*Information*.
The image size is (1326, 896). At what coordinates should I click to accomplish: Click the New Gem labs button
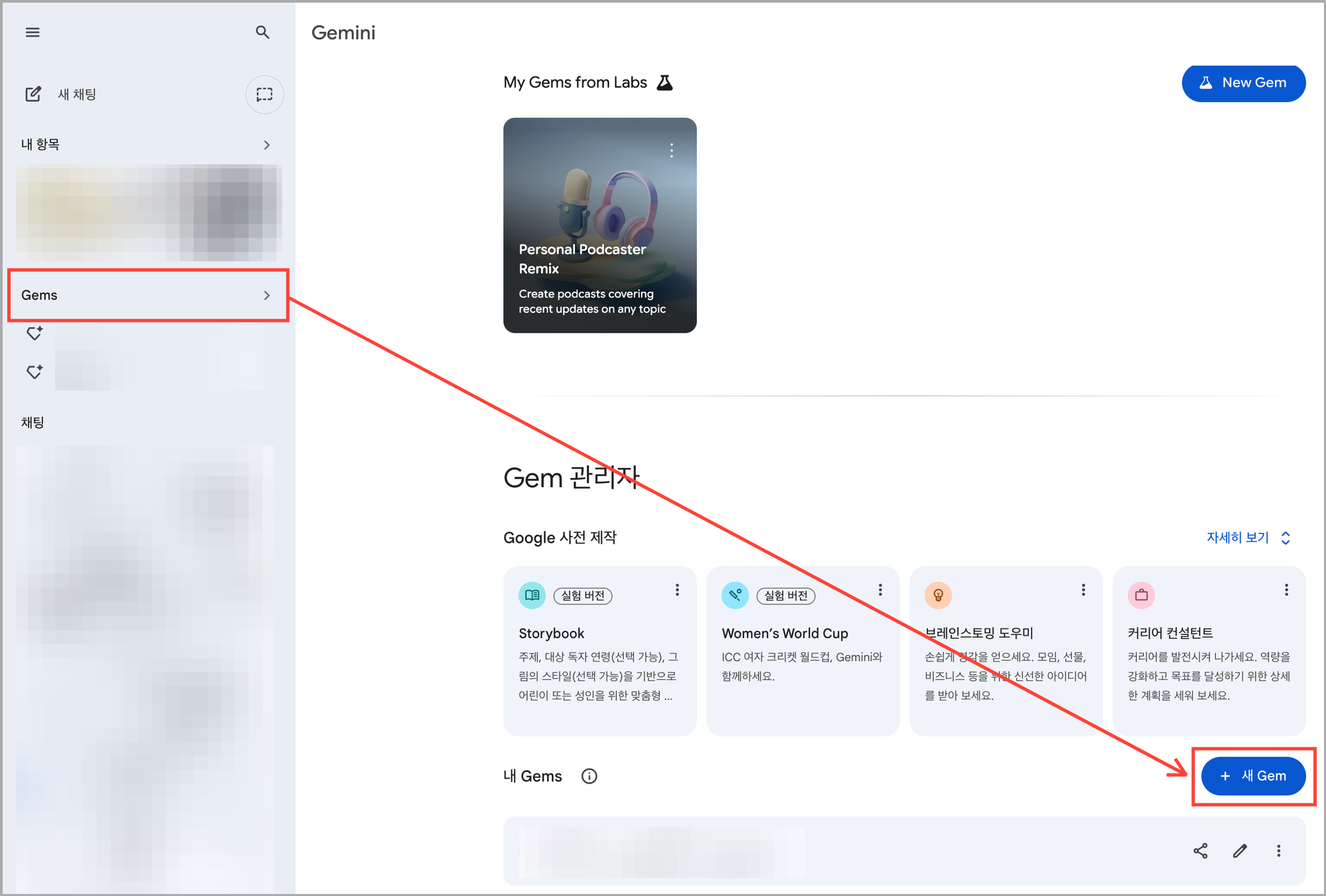pyautogui.click(x=1243, y=83)
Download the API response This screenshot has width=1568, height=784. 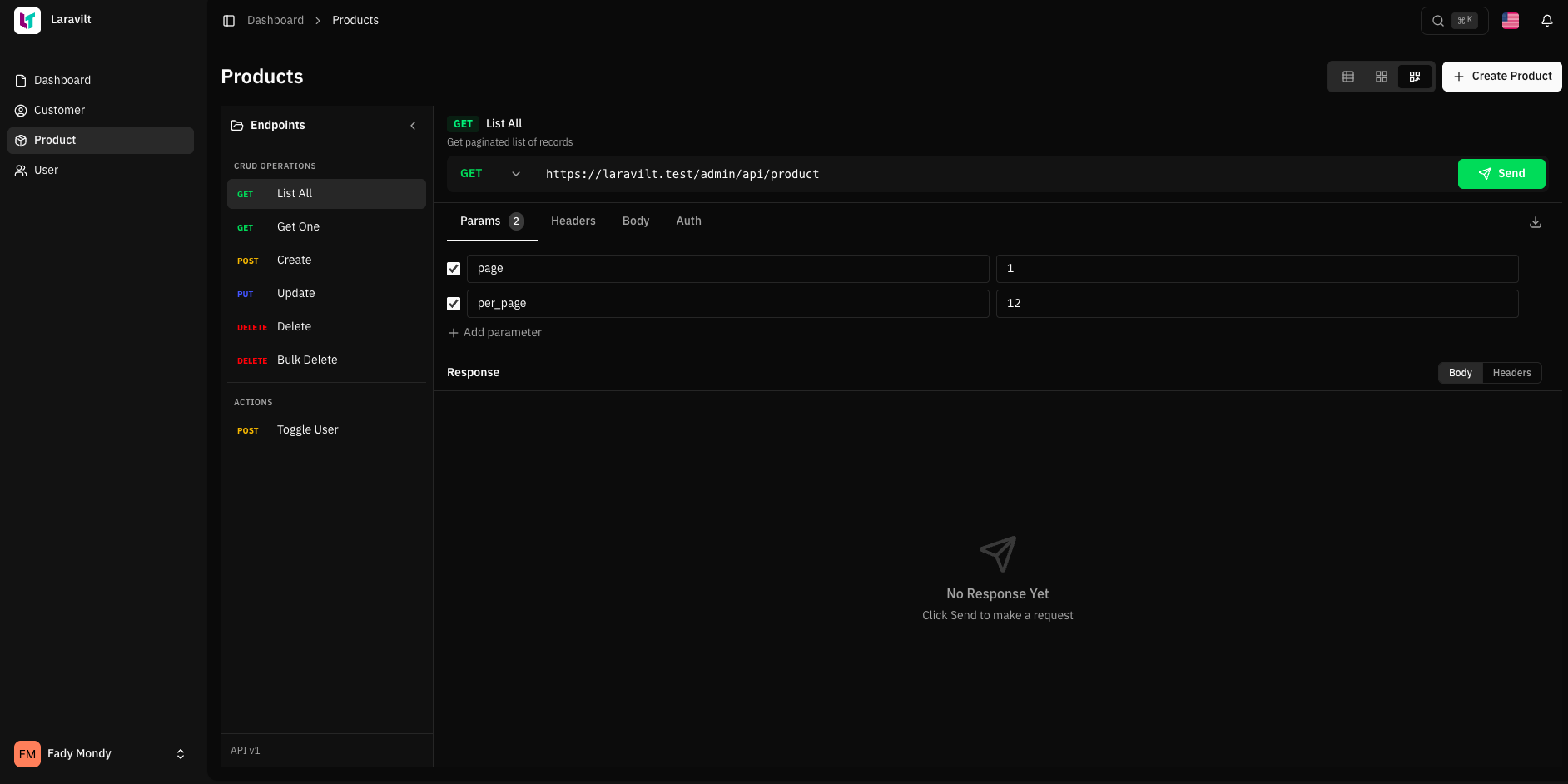click(1536, 222)
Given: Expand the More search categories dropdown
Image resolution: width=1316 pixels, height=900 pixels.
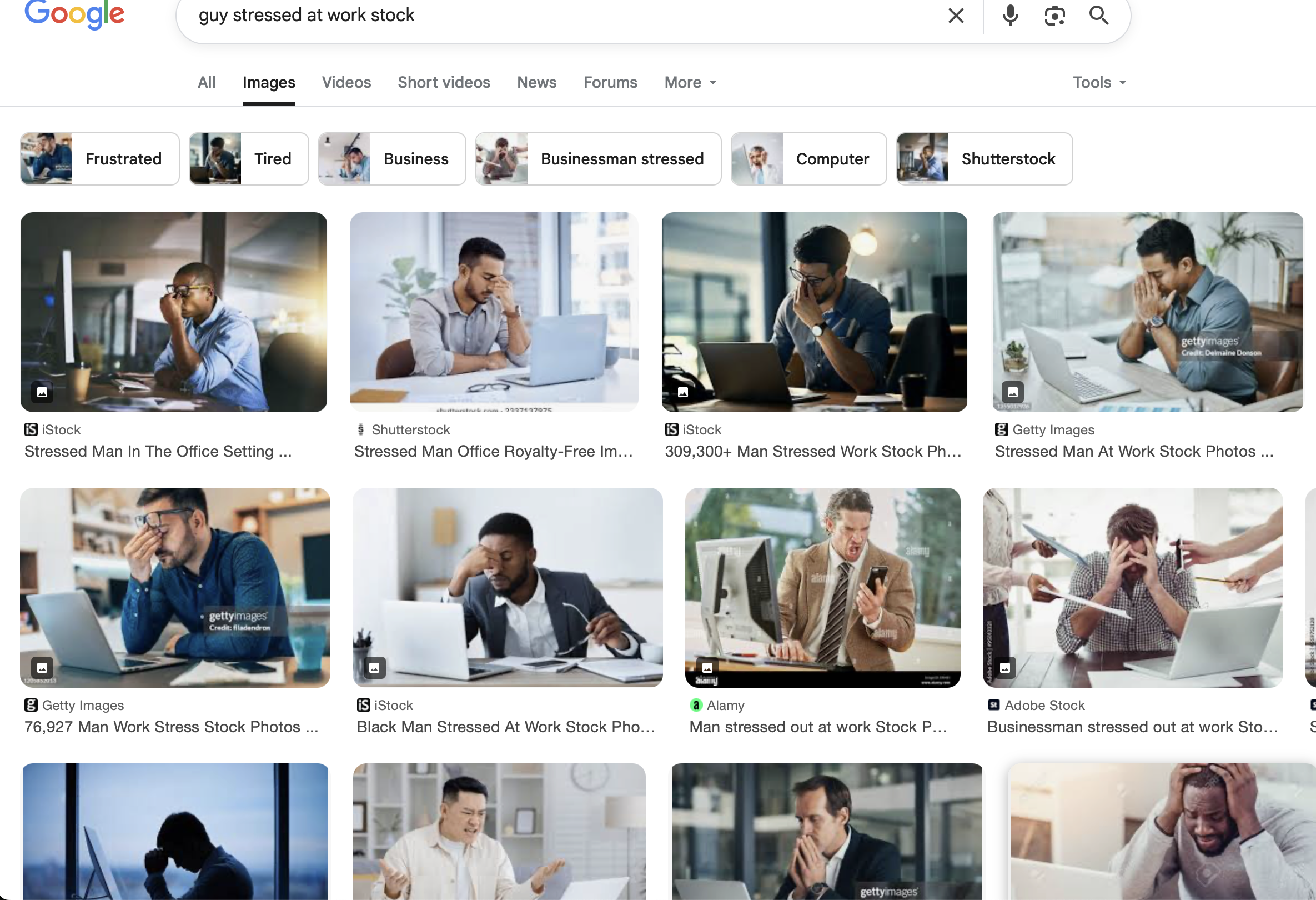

*Required action*. With pictures omitted, reproduce exactly the lines from the line containing "Given: Expand the" through the end of the data above.

*Exercise result*.
Given: Expand the More search categories dropdown
Image resolution: width=1316 pixels, height=900 pixels.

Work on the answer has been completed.